The Lure Of B2B For Private Equity

B2C gets a lot of press, but there’s gold in the virtual hills of B2B payments for private equity investors. FTV just made a $76 million investment in StoneEagle, and FTV Partner Chris Winship was on hand to explain why greenfield opportunities in B2B should get more attention (and dollars).

The financial trade press may be dominated by the push and pull of stock prices of B2C firms — Square, PayPal and any number of others. And there is endless talk of unicorns and down rounds and worries over whether venture capital may be shying away from lighting a match under dry kindling, in terms of capital deployment.

But to borrow a quote from the dark years of the Nixon era and Watergate: Follow the money.

Late last week, it was announced that Texas B2B payments firm StoneEagle Services had raised $76 million from San Francisco-based FTV capital, a vote of confidence in a burgeoning platform for payments outsourcing.

Under the terms of the investment deal, Andy Roberts takes his position as chief executive officer of StoneEagle, and Bobby Allen, who founded the firm, becomes chairman of the board. FTV also gains some real clout in determining the direction of the firm, with three FTV executives, Chris Winship, Richard Garman and Robert Anderson, joining StoneEagle’s board of directors.

In an interview with PYMNTS, Winship, a partner with FTV, said that the landscape for investing in payments in general, and B2B payments companies in particular, remains an attractive one.

“We love to invest in payments companies,” he said, “because this is an industry that is growing globally, one that is changing rapidly, and fundamentally there is the shift that is moving from paper checks and cash to electronic payments.” In addition, and of particular interest to investors such as FTV, added Winship, is the fact that the payments market, regardless of B2B or B2C designations, is big enough and undergoing such a sea change that the trend is a steady one, does not fluctuate year to year and is not dependent on market cycles.

Discussing B2B specifically, Winship noted that B2C has tended to get the lion’s share of both interest and capital from other firms and certainly as measured in the last five years. The fact remains, however, according to Winship, that B2B as an investment arena remains “underfunded and underinvested,” even when, as FTV has estimated, that the commercial B2B market remains staggering in size, to the tune of $20 trillion, as measured by commercial spend in the United States alone.
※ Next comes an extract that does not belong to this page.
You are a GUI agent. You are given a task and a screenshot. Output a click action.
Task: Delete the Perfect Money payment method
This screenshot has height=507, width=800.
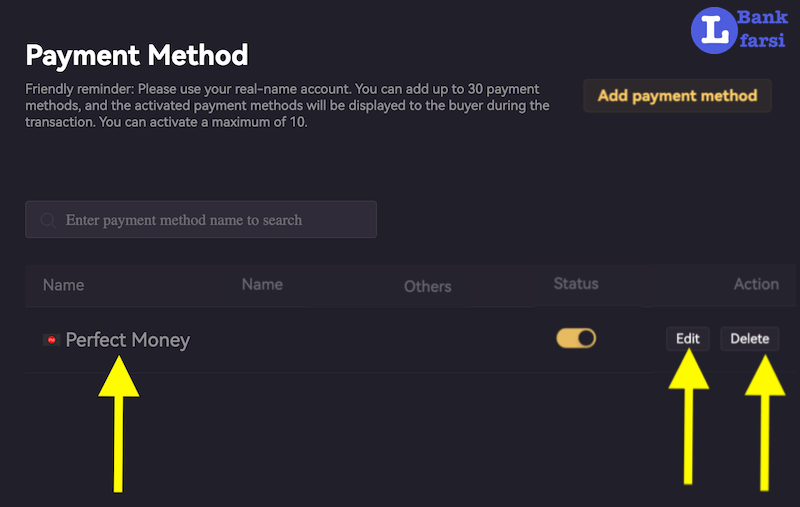(x=749, y=339)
The continued reliance of that market on checks speaks to the challenge of changing corporate behavior, Winship added, and yet the longer-term trend is one toward increasing automation, especially as companies move toward cross-border transactions.

Within the investment landscape, then, FTV looks for a three- to five-year holding period, said Winship, and within B2B, looks for firms with technology that helps streamline certain verticals. Some verticals, such as health care, are in significant need of better payments processes. That led to the funding for StoneEagle, said Winship, with a focus on the v-card that is offered through the payments firm for insurance claims payments to hospitals and physicians, with the payment processed in much the same way as a credit card transaction would be, once a claim is approved. And, with the absence of paper transactions, said Winship, transactions themselves are cheaper and speedier.

FTV sees potential in v-cards, given the one-time use of those cards and the attendant security improvement. “Adoption, thus far, is quite low, and this is a large greenfield market [with] double-edged growth,” as the B2B payments industry at large is growing and adoption of v-cards is growing as well.

For FTV, Winship said, amid a growth equity mindset employed by the firm when making investments, StoneEagle proved to be especially attractive, given the fact that it generates recurring revenues, with positive net income and positive free cash flow; he added that the top line has been growing at north of 50 percent. Traditionally, FTV, with roughly $1.8 billion raised to date, has taken stakes in companies that Winship described as “not startups but young companies,” with revenues above a $10 million threshold.

“If VCs turned their attention to B2B,” said the investor, “they would realize that they’d be better off than solely investing in B2C, especially with the demand, the need and the growth.”